О том же еще определеннее говорил Л.Флейшман и в Женеве: «Ясно, что и антиэксперименталистские установки конца 20-х годов (в зарубежной русской литературе.— А.Ч ) — такой же ответ на прокламирование “изобретения" в метропольной литературной жизни, как культивирование эксперименталистского культурного наследия в эмиграции — реакция на фиксацию литературных норм "реализма” в советской литературе 30-50-х годов»[335].

В истоке этого взгляда на пути и побудительные силы развития разделенной литературы как целостности в 1920-1930-е годы (и, как видим, за пределами этого периода) как раз и оказывается утверждаемое Л.Флейшманом представление о соотношении двух потоков русской литературы как о «системных отношениях» двух «подсистем». Суть этих «системных отношений» недвусмысленно определена Л.Флейшманом в том же докладе, где он прямо говорит о «факте распадения системы на противопоставленные подсистемы»[336]. Сама же «система» в рамках этой концепции оказывается, таким образом, не диахронической глубиной, какой является литература, питающая своим историческим, духовным, эстетическим опытом оба потока литературного развития, а лишь арифметическим соединением двух «противопоставленных подсистем». И вот если смотреть на эти «противопоставленные подсистемы» как на «составные части» распадающейся «системы», то во взаимодействии этих «составных частей», действительно, на первый план выступают отличительные признаки каждой из них.
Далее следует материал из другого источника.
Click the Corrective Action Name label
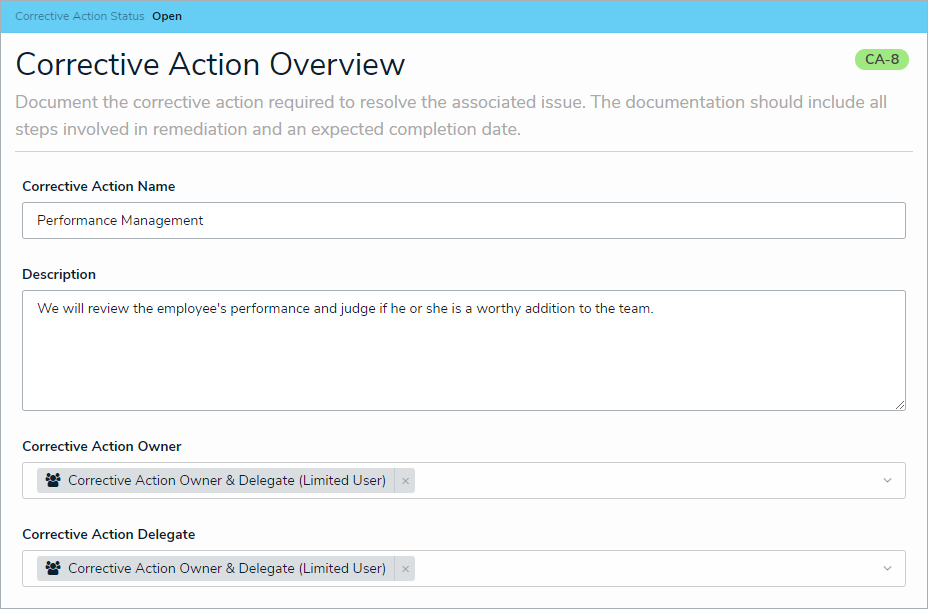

Итогом такой плоскостной интерпретации взаимодействия двух потоков русской литературы становится вполне стройная и изящная схема соотношения тенденций литературного развития в каждой из «подсистем»: «Релевантными представляются точки несовпадения и попеременного доминирования, ступенчатой смены доминирующих конструктивных принципов в обеих подсистемах»[337].

Между тем реальный опыт поэтического развития свидетельствует о другом. Обратимся к фактам, затронутым в упомянутых работах. Во-первых, в 1920-е годы, когда в России слышнее стали голоса радикальных литературных групп, когда происходила радикализация эстетических позиций у ряда поэтов, никакой угрозы «превалирования радикальных поэтических групп» все же не было, как не было в пределах всей литературы, развивавшейся здесь, и «акцентировки разрыва с классической традицией». Мы видели, что даже в 1920-е годы ориентация на традицию, на смысловую основу образа, на классический русский стих оставалась в России ведущим фактором поэтического развития — т.е. тем, что Л.Флейшман называет «доминирующим конструктивным принципом». Более того — обращаясь к поэтическим путям Ахматовой и Есенина в эти годы, учитывая и то, что было создано в пределах традиции в 1920-1930-е годы О.Мандельштамом, имея в виду и направление эволюции творчества Маяковского и Пастернака в это время, располагая многими другими примерами, которые уже приводились, можно утверждать, что наивысшего взлета на пути развития традиции в 1920-1930-е годы русская поэзия достигла именно в России.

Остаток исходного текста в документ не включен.